= Beginning of Section =
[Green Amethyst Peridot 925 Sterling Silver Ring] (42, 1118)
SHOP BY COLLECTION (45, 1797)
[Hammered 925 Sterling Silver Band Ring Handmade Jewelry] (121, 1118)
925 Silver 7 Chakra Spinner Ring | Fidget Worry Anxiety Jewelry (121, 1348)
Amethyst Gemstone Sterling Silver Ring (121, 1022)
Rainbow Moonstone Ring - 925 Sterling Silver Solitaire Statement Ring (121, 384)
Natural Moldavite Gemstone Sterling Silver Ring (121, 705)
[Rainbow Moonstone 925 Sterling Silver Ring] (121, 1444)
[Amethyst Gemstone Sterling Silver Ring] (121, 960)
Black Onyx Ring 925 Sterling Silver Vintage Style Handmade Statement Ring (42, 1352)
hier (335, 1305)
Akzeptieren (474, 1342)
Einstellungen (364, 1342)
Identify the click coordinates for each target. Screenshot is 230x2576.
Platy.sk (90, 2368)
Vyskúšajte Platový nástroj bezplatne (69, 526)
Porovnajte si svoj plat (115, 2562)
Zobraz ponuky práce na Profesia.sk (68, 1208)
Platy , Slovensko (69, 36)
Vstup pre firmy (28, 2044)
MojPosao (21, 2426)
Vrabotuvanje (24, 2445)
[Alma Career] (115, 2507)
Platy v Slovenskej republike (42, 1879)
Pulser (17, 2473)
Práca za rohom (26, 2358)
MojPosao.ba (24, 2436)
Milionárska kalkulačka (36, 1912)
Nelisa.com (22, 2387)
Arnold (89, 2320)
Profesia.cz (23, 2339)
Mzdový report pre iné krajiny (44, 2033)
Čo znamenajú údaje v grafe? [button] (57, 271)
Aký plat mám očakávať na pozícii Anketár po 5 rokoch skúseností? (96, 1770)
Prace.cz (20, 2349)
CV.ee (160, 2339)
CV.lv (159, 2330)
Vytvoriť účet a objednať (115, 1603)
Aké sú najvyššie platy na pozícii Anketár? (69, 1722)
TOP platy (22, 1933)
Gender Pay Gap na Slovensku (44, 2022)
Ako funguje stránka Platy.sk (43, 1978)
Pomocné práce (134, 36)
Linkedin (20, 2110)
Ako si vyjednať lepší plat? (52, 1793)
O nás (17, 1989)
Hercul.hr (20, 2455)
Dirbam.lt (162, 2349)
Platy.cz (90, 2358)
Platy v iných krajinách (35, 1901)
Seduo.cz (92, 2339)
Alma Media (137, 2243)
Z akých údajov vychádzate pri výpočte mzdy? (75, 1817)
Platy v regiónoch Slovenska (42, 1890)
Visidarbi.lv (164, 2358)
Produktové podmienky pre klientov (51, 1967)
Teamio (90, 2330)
= End of Section =
Copy the entries above exactly, but only from the line holding "Čo znamenajú údaje" through the line holding "Pomocné práce (134, 36)", both included.

§ Completed exercise:
Čo znamenajú údaje v grafe? [button] (57, 271)
Aký plat mám očakávať na pozícii Anketár po 5 rokoch skúseností? (96, 1770)
Prace.cz (20, 2349)
CV.ee (160, 2339)
CV.lv (159, 2330)
Vytvoriť účet a objednať (115, 1603)
Aké sú najvyššie platy na pozícii Anketár? (69, 1722)
TOP platy (22, 1933)
Gender Pay Gap na Slovensku (44, 2022)
Ako funguje stránka Platy.sk (43, 1978)
Pomocné práce (134, 36)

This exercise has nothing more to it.